Description via negativa and via redundant: no meat, fish, poultry, dairy, eggs, butter, yoghurt, honey, refined (white) sugar, gluten, wheat, spelt, rye, triticale, kamut, non-gluten-free oats.
What you put in your mouth--and what comes out of it--is up to you.
As you read, you may notice I prefer some ingredients or brands over others. Please choose ingredients that you like and can find easily. In many recipes, the types of oil, fruit puree, flours, sweetener, and salt reflect what I had available; oftentimes they can be changed based on your preferences.
I tend to use Kosher salt because it's what I have on hand, and I prefer to use salt that's simply salt, without the addition of silica dioxide or other agents to "make [it] free flowing." I like cinnamon, and I add it to most everything I can. I also like spicy food, and if you don't, feel free to dial down or omit the spice.
The recipes generally follow this pattern: wet ingredients, dry ingredients, chunky ingredients, clumped according to the recipe's overall assembly timeline. After living in an 87-square-foot dorm for a year, I value kitchen efficiency, and I wouldn't want to be running all over my kitchen to secure various ingredients for a recipe.

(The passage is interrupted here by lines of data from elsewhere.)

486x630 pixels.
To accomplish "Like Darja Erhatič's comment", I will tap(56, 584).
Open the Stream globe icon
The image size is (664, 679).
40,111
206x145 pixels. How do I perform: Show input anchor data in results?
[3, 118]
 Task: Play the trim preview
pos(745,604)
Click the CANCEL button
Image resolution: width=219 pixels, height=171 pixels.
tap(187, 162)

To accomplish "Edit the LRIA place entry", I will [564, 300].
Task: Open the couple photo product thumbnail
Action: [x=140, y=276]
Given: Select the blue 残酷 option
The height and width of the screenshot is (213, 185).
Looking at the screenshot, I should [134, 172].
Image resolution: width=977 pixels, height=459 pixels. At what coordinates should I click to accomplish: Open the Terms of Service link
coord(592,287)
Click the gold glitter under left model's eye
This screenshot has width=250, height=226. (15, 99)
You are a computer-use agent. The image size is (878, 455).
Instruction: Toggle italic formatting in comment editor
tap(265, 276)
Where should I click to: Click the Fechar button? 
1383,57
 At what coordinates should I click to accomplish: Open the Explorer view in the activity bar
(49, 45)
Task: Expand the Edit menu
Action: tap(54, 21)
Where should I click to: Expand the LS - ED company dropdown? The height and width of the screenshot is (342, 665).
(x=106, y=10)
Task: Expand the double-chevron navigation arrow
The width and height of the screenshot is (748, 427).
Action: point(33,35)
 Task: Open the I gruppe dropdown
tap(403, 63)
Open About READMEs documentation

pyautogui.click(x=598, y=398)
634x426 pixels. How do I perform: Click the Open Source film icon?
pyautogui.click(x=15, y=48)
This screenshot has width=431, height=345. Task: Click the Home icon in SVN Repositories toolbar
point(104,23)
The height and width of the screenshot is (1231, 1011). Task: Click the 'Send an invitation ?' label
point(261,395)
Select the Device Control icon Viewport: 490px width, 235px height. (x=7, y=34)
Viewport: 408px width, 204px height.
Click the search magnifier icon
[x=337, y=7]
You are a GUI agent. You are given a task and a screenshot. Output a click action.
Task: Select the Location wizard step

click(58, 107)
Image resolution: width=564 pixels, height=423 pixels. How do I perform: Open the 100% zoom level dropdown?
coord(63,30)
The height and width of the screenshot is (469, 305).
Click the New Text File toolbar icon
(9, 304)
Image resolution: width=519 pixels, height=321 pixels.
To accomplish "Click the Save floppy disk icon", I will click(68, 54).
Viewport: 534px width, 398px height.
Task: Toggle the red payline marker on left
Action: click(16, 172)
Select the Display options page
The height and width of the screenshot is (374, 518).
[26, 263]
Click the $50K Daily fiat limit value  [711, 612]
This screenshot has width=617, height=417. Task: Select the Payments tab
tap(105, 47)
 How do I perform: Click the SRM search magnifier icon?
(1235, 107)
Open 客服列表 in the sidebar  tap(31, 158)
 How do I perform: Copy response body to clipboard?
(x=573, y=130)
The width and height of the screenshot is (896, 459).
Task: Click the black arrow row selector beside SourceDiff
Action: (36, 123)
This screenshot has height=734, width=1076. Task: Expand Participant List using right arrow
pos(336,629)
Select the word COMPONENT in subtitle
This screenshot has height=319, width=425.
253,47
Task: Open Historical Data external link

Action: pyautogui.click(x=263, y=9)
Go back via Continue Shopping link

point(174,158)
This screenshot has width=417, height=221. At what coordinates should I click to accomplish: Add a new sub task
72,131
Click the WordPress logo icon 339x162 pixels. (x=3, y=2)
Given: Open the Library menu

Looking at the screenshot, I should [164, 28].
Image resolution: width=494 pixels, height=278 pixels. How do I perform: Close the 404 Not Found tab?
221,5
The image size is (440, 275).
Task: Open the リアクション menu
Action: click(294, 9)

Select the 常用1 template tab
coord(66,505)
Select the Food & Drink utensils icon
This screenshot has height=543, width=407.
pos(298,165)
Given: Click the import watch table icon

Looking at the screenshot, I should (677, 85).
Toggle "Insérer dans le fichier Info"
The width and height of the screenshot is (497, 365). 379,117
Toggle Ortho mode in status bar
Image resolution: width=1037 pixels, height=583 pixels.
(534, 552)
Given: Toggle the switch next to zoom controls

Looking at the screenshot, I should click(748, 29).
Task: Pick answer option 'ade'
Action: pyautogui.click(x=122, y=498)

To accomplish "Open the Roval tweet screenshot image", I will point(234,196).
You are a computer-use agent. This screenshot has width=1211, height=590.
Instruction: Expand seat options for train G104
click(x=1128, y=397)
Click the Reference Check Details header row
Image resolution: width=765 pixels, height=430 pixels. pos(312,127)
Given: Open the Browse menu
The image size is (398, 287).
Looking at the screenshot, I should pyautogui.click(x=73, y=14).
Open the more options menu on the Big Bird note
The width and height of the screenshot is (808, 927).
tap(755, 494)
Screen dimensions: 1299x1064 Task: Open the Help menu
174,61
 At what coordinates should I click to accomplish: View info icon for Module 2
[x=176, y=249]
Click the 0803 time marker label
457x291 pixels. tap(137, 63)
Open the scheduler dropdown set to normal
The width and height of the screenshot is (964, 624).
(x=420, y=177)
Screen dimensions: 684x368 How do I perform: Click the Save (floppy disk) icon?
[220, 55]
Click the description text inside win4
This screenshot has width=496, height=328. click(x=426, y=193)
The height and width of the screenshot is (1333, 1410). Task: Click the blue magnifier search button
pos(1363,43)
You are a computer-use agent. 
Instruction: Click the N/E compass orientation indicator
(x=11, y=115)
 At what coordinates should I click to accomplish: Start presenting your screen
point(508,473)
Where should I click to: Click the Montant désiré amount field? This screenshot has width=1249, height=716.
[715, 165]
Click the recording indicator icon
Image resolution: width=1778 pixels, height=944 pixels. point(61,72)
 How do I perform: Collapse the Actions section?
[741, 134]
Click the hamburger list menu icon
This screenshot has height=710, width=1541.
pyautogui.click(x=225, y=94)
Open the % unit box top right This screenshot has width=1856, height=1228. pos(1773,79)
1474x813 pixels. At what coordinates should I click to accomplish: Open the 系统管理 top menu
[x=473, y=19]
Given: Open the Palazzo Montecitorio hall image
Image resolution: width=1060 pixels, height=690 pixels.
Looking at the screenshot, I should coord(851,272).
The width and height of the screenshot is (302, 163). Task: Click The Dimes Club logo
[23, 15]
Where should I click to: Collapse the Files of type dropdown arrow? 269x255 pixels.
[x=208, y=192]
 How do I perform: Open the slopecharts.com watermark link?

You may notice I use a blender or food processor for many recipes. Being gluten-free, many times I grind my own flours in my Vitamix. If I have to mill a flour for a recipe, since I already dirtied the equipment, I try to use it for other components of the recipe, usually wet ingredients. I've noticed no ill effects on the finished product from blitzing wet ingredients in indiscriminate order thus far. If you don't want to use a blender/food processor (or you buy your almonds as meal and sticky rice as flour), generally combine acid and non-dairy milk in a separate small measuring cup, or water and flax or chia seeds in a separate small measuring cup, before proceeding with the rest of the recipe.
While musing about cookbooks and cooking blog…I don’t consciously write this blog for beginning cooks, but if you have questions, please comment or email and I’ll do my best to explain.
ALSO, this is a big one: most GF recipes can be converted to glutinous ones by substituting an equal amount of glutinous flour for the total amount of flours in a GF recipe. The liquid may have to be reduced a little for glutinous flours.